- **Questions on the material**:
1. In the passage about Erie Community College, which two regional auto dealerships partner with the school's automotive technology program?
2. Extend the passage about Erie Community College with a few more sentences that pick up after its final line.

- **Supplied passage**:
Expect to see “SUNY Erie” ads showing up on TV, social media and billboards in the near future, Balkin said.
Balkin also promoted ECC psychology professor Erickson Neilans to vice president for enrollment management, which will include supporting pathways from high school to ECC, having students enter college with a two-year plan in place that includes predictable class schedules, and working to bring students together as one big class, a key component in retention.
The trustees also approved making Callesto's interim position permanent and added the role of interim vice president for workforce development to Chris Musialowski’s position as director of the Erie Community College Foundation, the non-profit that supports ECC with fund-raising, community events and student scholarships.
Balkin said ECC has workforce development staff, but no senior leader to oversee their efforts.
"Our workforce development efforts have dwindled in the last few years, and we need to establish a more significant presence in this critical space," he said.
ECC has been working on expanding a couple of successful workforce development programs .
Its automotive technology partnerships with two regional auto dealerships – West Herr Auto and Northtown Auto Group – includes paid co-op experience in those dealers' service departments and guaranteed jobs on completion of the two-year program.
ECC's associate degree program in mechatronics at Northand Workforce Training Center is a model for technical training that serves WNY's need for skilled workers, Provost Adiam Tsegai said.

- **Source information**:
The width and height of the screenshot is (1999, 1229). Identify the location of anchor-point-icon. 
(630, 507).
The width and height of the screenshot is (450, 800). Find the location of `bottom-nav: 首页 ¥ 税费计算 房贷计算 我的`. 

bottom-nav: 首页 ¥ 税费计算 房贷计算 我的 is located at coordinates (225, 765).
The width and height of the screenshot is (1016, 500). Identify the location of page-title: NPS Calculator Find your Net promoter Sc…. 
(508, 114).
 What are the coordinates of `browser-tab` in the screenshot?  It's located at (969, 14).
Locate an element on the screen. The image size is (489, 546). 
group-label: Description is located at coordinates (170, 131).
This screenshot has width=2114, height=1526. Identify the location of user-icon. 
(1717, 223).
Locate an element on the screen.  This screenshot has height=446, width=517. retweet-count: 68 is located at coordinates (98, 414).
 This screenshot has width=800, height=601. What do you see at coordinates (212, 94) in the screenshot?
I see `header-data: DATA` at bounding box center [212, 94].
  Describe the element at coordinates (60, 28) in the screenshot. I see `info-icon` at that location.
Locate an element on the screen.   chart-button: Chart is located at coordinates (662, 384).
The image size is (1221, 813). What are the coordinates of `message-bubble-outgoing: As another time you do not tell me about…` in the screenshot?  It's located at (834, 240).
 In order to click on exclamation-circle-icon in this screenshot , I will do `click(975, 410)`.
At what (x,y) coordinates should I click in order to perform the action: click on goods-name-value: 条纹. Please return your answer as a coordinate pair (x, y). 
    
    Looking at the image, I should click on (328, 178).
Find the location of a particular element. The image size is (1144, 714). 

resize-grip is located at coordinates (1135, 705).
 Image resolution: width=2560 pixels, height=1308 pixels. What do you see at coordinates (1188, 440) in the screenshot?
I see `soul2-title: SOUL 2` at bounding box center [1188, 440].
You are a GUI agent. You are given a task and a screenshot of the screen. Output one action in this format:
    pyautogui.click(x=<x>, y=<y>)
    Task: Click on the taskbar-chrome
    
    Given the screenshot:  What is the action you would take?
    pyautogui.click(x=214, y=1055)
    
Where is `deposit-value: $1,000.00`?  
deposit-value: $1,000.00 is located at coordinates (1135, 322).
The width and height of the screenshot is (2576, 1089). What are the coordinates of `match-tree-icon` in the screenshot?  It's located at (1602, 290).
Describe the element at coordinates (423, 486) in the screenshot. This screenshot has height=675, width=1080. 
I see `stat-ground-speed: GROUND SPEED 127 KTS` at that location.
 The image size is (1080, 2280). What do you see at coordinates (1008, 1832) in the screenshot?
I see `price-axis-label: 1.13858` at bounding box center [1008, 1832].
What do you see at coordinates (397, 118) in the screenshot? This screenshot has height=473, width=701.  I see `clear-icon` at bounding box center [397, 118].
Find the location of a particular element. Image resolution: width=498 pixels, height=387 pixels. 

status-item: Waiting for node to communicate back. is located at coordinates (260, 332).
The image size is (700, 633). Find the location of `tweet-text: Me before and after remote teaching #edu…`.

- **Responses in order**:
1. West Herr Auto and Northtown Auto Group.

2.
Mechatronics combines training in mechanical systems, computer, electrical and control systems, technical skills that are the heartbeat of advanced manufacturing. Alumni of the program have been hired into $60,000-a-year jobs at age 19 or 20, said ECC board chair Danise Wilson.
"Employers can't get enough of these students, and we are seeing that many are continuing their education while working," Tsegai said.
ECC trustees approved a program to create a pipeline into the program by allowing Buffalo high school seniors who need additional credits to graduate to take two online introductory mechatronics classes while still in high school, then matriculate into the associate's degree program held at Northland.
Balkin's efforts to reconfigure ECC' will include more such programs that reach out to high school students, provide the tools they need to pursue a well-paying career and feed the needs of the regional workforce – whether those programs are held on an ECC campus or not.
He has called ECC's three-campus model "unsustainable," but he says it will take a couple years to determine ECC's future footprint.
Either way, ECC's offerings and all three campuses may look very different down the road, and Balkin stresses that the new role of colleges is not to be a convenient location close to home but a valuable learning experience that will lead to a high-paying job.
"I'd love to see an ECC campus next to every McDonald's but that's just not realistic," he said.
In his previous trouble-shooting role at Ivy Tech College in South Bend, Ind., Balkin said some students traveled 30 minutes to two hours to attend classes because they knew it would pay off down with a well-paying career down the road.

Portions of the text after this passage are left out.